This season will welcome many new athletes into the Sport Science lab, including NFL stars Ray Lewis, Drew Brees, Larry Fitzgerald, Vernon Davis and Tank Johnson; NBA stars Stephon Marbury, Kevin Love, Amare Stoudemire and Luke Walton; and Major League Baseball’s Matt Kemp and James Loney of the Los Angeles Dodgers and pitcher Jake Peavy of the San Diego Padres.
Sport Science begins this season with host John Brenkus being launched into the air with more than 600 pounds of force by defensive lineman Kris Jenkins. Science reveals that the energy expended by the line of scrimmage over the course of the game would launch Brenkus more than 28 miles into the air. In the same show, Brenkus is choked by legendary mixed martial arts fighter Fedor Emelianenko and pressure readings demonstrate how Emelianenko’s choke-out compares to the choking power of a python.
“The shows are appreciated by a lot of different audiences, different age groups and backgrounds,” says Bir. "In all the shows, we've applied the tools developed in the lab to record, measure and map the speed, force and range of the human body, specifically the athlete. The final product is not only entertaining, but educational.”

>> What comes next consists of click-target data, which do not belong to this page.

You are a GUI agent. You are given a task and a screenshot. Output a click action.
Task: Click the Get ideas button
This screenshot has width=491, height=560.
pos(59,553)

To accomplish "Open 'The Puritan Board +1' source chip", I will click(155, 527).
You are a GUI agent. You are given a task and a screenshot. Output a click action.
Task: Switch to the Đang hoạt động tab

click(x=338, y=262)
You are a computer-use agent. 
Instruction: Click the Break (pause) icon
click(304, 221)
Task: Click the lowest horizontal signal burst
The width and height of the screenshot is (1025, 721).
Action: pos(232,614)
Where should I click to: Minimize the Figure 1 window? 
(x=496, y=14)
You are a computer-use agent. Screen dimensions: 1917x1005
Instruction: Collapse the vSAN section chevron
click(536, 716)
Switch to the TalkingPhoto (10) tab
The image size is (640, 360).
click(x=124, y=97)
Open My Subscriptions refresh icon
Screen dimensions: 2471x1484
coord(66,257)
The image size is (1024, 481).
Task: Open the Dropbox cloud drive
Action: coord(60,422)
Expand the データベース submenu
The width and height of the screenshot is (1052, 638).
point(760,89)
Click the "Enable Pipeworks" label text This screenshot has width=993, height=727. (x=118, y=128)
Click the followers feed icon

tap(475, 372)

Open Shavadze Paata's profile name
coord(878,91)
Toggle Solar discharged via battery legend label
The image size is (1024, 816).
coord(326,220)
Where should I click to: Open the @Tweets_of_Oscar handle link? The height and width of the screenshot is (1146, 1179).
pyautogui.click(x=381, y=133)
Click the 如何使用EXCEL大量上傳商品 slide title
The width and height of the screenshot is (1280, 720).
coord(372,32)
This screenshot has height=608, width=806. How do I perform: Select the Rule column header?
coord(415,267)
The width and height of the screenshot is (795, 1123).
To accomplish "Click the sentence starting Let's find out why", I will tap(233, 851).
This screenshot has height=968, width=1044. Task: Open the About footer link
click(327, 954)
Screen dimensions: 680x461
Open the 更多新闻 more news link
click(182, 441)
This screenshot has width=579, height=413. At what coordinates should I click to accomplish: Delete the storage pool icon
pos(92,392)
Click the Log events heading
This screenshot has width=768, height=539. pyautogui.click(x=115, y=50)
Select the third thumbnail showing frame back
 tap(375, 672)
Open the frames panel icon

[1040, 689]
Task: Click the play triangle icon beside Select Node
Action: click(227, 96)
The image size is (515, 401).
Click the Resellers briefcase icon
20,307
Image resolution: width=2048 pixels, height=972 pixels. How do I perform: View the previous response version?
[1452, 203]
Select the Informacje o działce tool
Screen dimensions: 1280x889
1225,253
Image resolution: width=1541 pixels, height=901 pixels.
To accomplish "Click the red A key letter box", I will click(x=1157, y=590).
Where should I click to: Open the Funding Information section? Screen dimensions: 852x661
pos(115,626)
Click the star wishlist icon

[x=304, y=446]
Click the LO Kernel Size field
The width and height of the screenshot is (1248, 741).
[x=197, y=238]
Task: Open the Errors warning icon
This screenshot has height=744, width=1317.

In conjunction with the show organizers, Bir is creating curriculum kits for various segments of each show. These kits will give high school teachers the tools to teachparticular scientific topics in an exciting new way. The curriculum kits will be available each week at http://sportscience.wayne.edu/
Bir says the second season includes various experiments including the use of a new motion analysis technology called Functional Assessment of Biomechanics, or FAB. “The FAB system is brand new. We were literally able to incorporate it into the show just weeks after its release to the research community. Obviously, I am thrilled and grateful for the opportunity to lend my experience and understandings of this subject to the show, and to bring science in a fun way to such a large audience.”